Zsófi explains the process.

Quality products

Zsófi and Szilárd believe that only healthy and energetic hives produce good quality honey, requiring a landscape with diverse and rich 'bee pastures' in harmony with nature. They currently offer five to six types of honey: canola, acacia, spring flower, linden, sunflower and phacelia. It all depends on where they migrate their hives and bees and how much crop they can collect.

Don't be afraid of bees

As parents of two young children, Zsófi and her husband think it is essential for parents to start educating children about bees at a very young age. 

When my daughter was in kindergarten, we took honey and bees to the kindergarten as part of the 'Honey Breakfast Programme' organised by the Beekeepers' Association to pass the love of bees on to the children. I have been to similar events in several places this year, and fortunately, more and more people recognise that there is a real need to explain to children that they should not be afraid of and should not squash the bees. I usually bring a small glass hive with bees and different tools for demonstration and have them taste different kinds of honey.

Will bees become extinct?

Albert Einstein is reported to have said, "If the bee disappears from the surface of the Earth, man would have no more than four years left to live". Asked how real the threat is, Szilárd says there is a real risk of the collapse of colonies, but it is usually caused by a disease.
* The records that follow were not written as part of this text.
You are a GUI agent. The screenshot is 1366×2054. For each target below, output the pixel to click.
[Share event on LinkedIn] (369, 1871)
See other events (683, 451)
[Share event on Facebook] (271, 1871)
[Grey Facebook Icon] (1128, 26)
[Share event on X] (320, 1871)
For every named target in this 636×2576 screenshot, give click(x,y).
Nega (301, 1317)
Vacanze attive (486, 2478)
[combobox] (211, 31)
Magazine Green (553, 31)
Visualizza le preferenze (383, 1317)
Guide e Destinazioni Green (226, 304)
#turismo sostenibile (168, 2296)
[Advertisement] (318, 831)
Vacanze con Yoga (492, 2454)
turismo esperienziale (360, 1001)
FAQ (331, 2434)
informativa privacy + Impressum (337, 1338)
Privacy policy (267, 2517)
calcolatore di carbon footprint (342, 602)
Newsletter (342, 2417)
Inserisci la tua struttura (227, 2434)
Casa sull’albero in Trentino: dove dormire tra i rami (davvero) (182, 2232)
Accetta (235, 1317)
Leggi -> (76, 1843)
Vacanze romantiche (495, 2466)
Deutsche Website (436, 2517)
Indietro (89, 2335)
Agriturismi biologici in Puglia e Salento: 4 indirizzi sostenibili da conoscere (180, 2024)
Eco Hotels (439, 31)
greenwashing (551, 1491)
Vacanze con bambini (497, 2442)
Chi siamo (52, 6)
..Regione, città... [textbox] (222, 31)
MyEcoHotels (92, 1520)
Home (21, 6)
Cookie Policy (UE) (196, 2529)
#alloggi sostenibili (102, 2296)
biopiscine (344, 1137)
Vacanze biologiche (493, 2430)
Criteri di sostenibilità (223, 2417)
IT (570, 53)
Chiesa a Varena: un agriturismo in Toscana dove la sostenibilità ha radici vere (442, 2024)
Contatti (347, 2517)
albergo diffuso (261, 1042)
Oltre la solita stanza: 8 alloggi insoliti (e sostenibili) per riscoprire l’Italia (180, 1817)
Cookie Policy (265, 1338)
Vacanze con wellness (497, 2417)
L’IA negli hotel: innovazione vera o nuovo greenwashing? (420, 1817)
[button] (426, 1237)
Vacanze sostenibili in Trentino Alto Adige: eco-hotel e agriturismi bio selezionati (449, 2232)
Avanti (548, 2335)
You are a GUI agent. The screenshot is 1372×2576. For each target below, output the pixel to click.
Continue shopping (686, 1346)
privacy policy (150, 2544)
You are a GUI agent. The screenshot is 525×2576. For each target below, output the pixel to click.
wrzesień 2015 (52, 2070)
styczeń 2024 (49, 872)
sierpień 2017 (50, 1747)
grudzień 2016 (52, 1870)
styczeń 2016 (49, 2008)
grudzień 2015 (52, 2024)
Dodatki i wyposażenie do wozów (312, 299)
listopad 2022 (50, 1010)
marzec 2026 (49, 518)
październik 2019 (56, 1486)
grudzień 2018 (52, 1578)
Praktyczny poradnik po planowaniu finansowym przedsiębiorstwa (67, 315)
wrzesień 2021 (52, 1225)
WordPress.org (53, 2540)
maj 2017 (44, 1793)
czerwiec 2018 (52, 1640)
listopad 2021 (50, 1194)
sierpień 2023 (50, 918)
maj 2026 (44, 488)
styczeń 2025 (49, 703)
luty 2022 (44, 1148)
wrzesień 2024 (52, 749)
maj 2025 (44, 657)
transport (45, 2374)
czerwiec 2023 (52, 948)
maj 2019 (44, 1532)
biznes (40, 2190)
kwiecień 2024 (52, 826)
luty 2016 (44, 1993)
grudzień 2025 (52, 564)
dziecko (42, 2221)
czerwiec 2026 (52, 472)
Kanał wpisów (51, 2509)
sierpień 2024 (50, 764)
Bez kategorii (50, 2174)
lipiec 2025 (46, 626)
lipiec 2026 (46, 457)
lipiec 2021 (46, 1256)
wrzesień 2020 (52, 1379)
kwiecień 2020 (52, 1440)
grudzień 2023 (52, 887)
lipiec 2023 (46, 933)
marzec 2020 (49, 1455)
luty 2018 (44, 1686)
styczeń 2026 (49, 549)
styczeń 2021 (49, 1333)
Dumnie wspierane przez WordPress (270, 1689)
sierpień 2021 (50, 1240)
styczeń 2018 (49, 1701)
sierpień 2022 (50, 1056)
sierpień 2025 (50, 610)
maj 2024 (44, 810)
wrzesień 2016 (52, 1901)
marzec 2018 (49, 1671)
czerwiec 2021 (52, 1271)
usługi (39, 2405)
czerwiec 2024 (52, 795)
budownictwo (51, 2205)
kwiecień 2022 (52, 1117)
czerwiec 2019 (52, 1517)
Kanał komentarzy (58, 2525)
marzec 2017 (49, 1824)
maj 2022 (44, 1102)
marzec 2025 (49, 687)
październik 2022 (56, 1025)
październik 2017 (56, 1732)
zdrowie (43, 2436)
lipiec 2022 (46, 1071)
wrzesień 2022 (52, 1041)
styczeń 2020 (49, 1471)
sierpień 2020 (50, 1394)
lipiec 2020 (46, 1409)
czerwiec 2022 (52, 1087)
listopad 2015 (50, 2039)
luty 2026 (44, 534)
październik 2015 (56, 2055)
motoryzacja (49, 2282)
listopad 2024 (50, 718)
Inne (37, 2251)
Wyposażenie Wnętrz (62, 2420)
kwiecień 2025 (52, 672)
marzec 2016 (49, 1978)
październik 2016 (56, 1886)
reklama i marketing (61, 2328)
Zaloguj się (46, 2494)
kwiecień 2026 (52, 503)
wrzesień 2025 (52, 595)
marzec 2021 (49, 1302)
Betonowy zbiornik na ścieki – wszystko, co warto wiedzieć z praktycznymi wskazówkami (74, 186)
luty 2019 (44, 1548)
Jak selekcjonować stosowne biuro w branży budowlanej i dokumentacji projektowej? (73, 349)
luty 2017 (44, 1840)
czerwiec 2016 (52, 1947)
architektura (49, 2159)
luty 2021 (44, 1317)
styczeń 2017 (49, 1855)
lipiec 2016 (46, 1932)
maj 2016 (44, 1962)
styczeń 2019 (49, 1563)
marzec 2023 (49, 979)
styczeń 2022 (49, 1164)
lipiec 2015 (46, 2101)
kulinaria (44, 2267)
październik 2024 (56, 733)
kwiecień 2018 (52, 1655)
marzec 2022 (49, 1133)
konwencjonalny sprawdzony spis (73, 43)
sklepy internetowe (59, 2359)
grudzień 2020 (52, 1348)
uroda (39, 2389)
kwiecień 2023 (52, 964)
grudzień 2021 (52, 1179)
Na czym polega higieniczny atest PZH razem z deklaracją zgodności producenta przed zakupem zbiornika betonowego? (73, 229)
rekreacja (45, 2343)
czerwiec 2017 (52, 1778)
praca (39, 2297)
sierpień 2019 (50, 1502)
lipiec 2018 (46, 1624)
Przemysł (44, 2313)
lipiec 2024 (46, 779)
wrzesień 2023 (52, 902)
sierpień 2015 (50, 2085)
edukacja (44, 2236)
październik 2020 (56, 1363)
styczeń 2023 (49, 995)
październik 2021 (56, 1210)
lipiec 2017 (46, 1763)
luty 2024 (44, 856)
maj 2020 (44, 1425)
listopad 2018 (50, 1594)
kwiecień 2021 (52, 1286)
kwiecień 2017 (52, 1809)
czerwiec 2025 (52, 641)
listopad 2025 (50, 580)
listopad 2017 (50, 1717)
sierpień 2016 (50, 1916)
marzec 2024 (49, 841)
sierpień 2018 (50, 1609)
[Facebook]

We don't know exactly why they die, but fortunately, we can reproduce them quickly and repopulate within a year. It's sad and a big loss financially for the beekeeper if bee mortality is high because it makes a difference how many bees will produce honey the following year

he explains.

Sunny weather, happy bees

Our visit to the apiary also revealed that the weather affects not only people's moods but also the bees. When it's nice and sunny, the bees keep busy, and the beekeeper can work among them without a care in the world, but when it's rainy and overcast, the bees become nervous. The best time is when acacia is in flower, and it's nice outside because acacia provides so much nectar that it keeps the bees very busy. Should it be necessary, the bees can be placated with smoke.

It is evident from every word and gesture that Zsófi and Szilárd have found their life's calling in beekeeping. It is something they hope their children will carry on one day. The opening quote on their website further proves that they have chosen the right path. It says:

If you want to be happy for three hours, drink wine. If you want to be happy for three years, get married. If you want to be happy for a lifetime, build a garden and keep bees.

Did you know?

The Pulai Honey Apiary has also produced dedicated honeys for the VEB2023 EKF team.